Passando in rassegna le sette sezioni in cui Goldin ha suddiviso la rassegna patavina, scorrono sotto i nostri occhi campagne, boschi, montagne e vette innevate, villaggi e città, un insieme di pitture in cui l’anima e la sensibilità dell’autore si rispecchiano nei colori impressi sulla tela come in Le bianche scogliere di Rügen (1818) di Caspar David Friedrich, tra i massimi esponenti del romanticismo tedesco (presente con cinque capolavori) che vede il mare come simbolo dell’infinito a cui anela l’uomo. Sempre lui in Città al sorgere della luna (1817) e Porto al chiaro di luna (1811) dipinge il nostro satellite naturale come fosse un ponte luminoso verso la vastità dell’universo. Proprio con la corrente romantica, nata in Germania e poi diffusasi in tutta Europa, la natura e i paesaggi, ma pure i ritratti, vengono assurti a testimoni di una nuova sensibilità espressiva che fa leva sul sentimento interiore, sull’emozione, sulla fantasia e sulla spiritualità rediviva, tutte istanze un po’ neglette dall’illuminismo razionalista settecentesco, ed è da questi presupposti che viene il sottotitolo della mostra Storie di lune e poi di sguardi e montagne.

Molti sono i pittori svizzeri presenti al Centro San Gaetano, si va dalla pittura di paesaggio di Alexandre Calame, Robert Zünd (Prato al sole, 1856) e Rudolf Koller a una serie di stupendi ritratti come Louise la figlia dell’artista (1874) e Le piccole magliaie (1892) e pitture d’ambiente come L’asilo (1890) di Albert Anker, uno dei più popolari artisti che ha saputo trasmettere in modo poetico l’identità nazionale.

Un nutrito numero di quadri è dedicato a Hodler con alcuni ritratti e le alte vette dell’Oberland bernese – La Jungfrau da Mürren (1911) – che assieme alle vedute del Maloja di Giovanni Segantini infondono un senso di pace e di beatitudine che sconfina nell’eterno.
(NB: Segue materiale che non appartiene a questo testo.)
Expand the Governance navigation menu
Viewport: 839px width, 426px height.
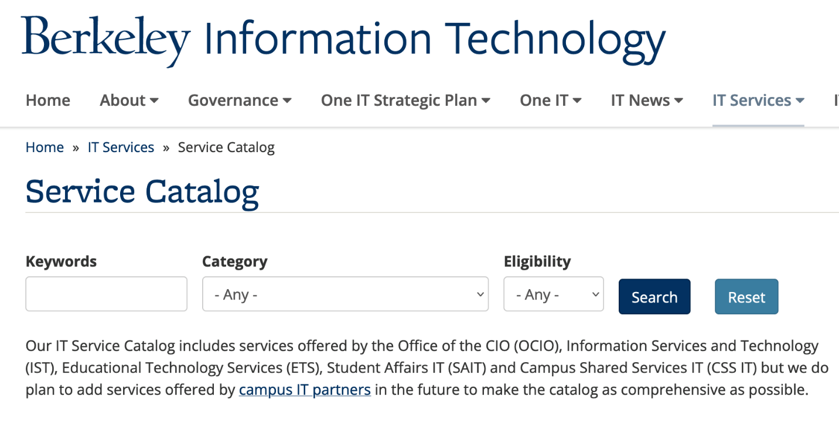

Ci sono anche alcuni stupendi ritratti di Giovanni Giacometti come La vecchia (1912) e una sezione monografica sul basilese Arnold Böcklin con le sue raffigurazioni mitologiche che manifestano l’attaccamento del pittore al mondo classico. Lasciamo a voi la possibilità di scoprire il resto della mostra. E che sollievo entrare oggi in una rassegna d’arte con tutte quelle immagini orrende che ci passa l’attualità.